А. А.: Давай вернемся к истории перевода «Короля Лира». Я так понимаю, что она началась с перевода Дружинина в середине XIX века, но что происходило дальше и почему перевод Осии Сороки является одним из самых интересных?

С. Р.: Относительно первенства Дружинина ты абсолютно прав, но если заниматься совсем буквоедством, то можно признать переводом и труд Николая Гнедича, который, правда, сегодня читать совсем невозможно (пусть за «Илиаду» ему спасибо). Дружинин — это яркий пример редактуры шекспировского текста, он выпрямлял и упрощал шекспировский текст. Сорока с удивительной деликатностью относился к своим предшественникам, но приводил, обсуждая их, простые примеры: Дружинин не знал, как перевести «меч не должен обладать чувствительностью сердца», а Сорока перевел «мечу мягкосердечье не пристало». Или у Шекспира дословно сказано «беда делает сердце человека соленым» и Дружинин это упрощает («мне... солоно от слез»), а Сорока переводит: «Да, от такой беды осолонеешь». Но и до Сороки, конечно, были интересные переводы. На мой взгляд, «Король Лир» — лучший из шекспировских переводов Бориса Пастернака. Много ценного в переводах Михаила Кузмина, да и Татьяны Щепкиной-Куперник. «Король Лир» — счастливая шекспировская пьеса на русском языке. Далеко не всем так повезло.

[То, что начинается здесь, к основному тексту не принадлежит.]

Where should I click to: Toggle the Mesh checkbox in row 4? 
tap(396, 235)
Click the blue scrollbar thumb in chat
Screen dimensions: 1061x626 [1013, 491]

Уже после Сороки появились новые работы — параллельный перевод текстов 1608-го и 1623 года, сделанный Григорием Кружковым, и очень любопытный, предельно усложненный перевод недавно ушедшего из жизни Юрия Лифшица.

Жизнеспособность любого перевода доказывает театр. В Сороке было необходимое сочетание, необходимое переводчику Шекспира: лингвистическая культура (он готовил диссертацию о конверсионных неологизмах у Шекспира) и поэтическая одаренность. Я приведу простой пример. Одна из реплик Реганы в уйме переводов звучит примерно так: «...зачем приехали в столь поздний час?» А у Сороки — так: «Зачем приехали в столь поздний час / Прошив слепую ночь иглою спешки?» Это может показаться чем-то невероятно манерным, но дело в том, что у Шекспира сказано: «...threading dark-eyed night». То есть Сорока в каждом из своих переводов до миллиметра старался держаться поближе к автору, как бы это ни было сложно. В свое время Пастернак так охарактеризовал некоторые, не все, конечно, миры шекспировского языка: «нагромождение... пустых околичностей вместо одного вертевшегося на языке у автора и второпях не уловленного слова». Сорока мыслил принципиально иначе. И в этом есть некий парадокс, потому что, казалось бы, столь насыщенный текст труднее будет воспринимать читателю, не говоря уже о зрителе, но ничего подобного. В одной старой работе Михаила Морозова цитируется замечательное рассуждение: «Тот, кто бежит, прочитает, кто остановится — задохнется в грамматической путанице». Сложный и невероятно плотный язык Осии Сороки оказался гораздо более вдохновляющим для театра, чем язык упрощенный.